今また樹に会えば、きっと燻っていた火が再燃してしまう。そして樹は次を見つけているだろうから、その火で焼身自殺する羽目になってしまう。そう思った。しかしそんな情けないことは言えず、佑馬は茅野の頼みを引き受け、結果、樹はこの場に現れるどころか誘いに反応を返すことすらしなかった。色々と悩んでいたのが阿呆らしくなるような結末だ。いっそ逆に清々しい。
「長谷川さん、何してるんでしょうね」
サラダのキャベツにフォークを刺しながら、茅野が独り言のように呟いた。佑馬は口の中のシチューを飲み込み、淡々と答える。
「さあ」
やがて、夕食が終わった。手伝おうとする茅野を押しとどめ、佑馬はキッチンで後片付けに入る。食器と調理道具を全て洗い終える頃には、ドキュメンタリーの放映時間がかなり間近に迫っていた。茅野はリビングのソファに座り、ドキュメンタリーの前番組であるドラマを真剣に見つめている。
「そろそろですね」
茅野の隣に座って声をかける。茅野はテレビから目を逸らさず、こくりと首を縦に振った。
「はい」
「緊張しますか?」
「します。正直、倒れそうですね」
「そんな大げさな」
「大げさではないです」
わずかな反論も許さない勢いで、茅野がきっぱりと否定を返した。
「私は春日さんの人生を変えました。長谷川さんがいなくなったのも、春日さんが転職したのも、私の仕事がきっかけです。だから私は、春日さんがそれだけの意味があったと思えるものを提供しなくてはならない。このドキュメンタリーは、ただ無事に放映されればいいというわけにはいかないんです」
茅野がゆっくりと佑馬の方を向いた。想いの込められた視線に、眉間の辺りを撃ち抜かれる。

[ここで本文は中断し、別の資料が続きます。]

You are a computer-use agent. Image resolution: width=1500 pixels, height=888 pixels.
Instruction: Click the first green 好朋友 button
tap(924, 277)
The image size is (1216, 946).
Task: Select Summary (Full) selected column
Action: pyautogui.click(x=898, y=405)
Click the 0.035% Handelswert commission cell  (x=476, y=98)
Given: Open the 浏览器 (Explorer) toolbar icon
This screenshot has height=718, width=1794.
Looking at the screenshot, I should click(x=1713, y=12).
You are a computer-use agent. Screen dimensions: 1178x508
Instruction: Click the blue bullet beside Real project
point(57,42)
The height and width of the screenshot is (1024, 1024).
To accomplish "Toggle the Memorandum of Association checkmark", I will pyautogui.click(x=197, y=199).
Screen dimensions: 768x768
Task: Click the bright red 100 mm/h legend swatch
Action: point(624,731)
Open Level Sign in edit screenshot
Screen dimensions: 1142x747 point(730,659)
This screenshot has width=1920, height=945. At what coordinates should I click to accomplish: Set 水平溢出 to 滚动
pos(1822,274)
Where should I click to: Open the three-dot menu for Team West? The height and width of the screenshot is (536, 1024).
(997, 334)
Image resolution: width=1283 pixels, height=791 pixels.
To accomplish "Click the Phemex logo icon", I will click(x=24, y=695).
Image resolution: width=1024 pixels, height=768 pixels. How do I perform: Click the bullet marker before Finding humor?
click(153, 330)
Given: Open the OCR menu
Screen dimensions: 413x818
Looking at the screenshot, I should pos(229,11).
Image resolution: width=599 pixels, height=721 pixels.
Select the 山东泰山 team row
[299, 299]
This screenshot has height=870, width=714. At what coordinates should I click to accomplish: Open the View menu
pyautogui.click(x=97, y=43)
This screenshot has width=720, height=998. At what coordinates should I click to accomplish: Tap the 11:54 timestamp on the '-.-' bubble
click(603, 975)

「もし春日さんがドキュメンタリーを観て、あれだけ引っかき回してこんなものかと感じたなら、遠慮なく仰ってください。どれだけ罵倒されても構わない。私は今日、そのためにここに来ました」
茅野の両肩が、小さく震えていた。「あまり背負いすぎない方がいいですよ」。そんな言葉が脳裏に浮かび、そして気づく。ああ、そうか。あいつもきっとこういう気持ちで、俺のことを見ていたのだ。
「――分かりました」
自分だったらどうされたいかを考え、余計なことを言わずに頷く。茅野は「ありがとうございます」と安心したように笑った。荷物を奪われることで不安になる人間もいるのだ。背負いたいなら、背負わせればいい。
「長谷川さんも、観てくれているでしょうか」
「観てませんよ」
間髪入れずに答える。茅野が不思議そうに目を丸くした。
「どうしてそう思うんですか?」
「どうしても何も、観ているわけないでしょう」
「そうですか?」
「そうです」
かつて自分と樹の写真を収めていた、テレビ台のデジタルフォトフレームを見ながら、佑馬は小さく笑みをこぼした。お前はもう、俺なんて背負ってないだろうな。それでいい。そうしてくれ。俺は、そういうお前を愛していたんだから。
「あいつは、絶対に観てません」
ドラマが終わった。茅野が姿勢を整えるのに合わせ、佑馬もソファに座り直す。このドキュメンタリーがどんな出来栄えだったとしても、春日佑馬の世界は変わる。そんな予感に、伸ばした背筋がぶるりと震えた。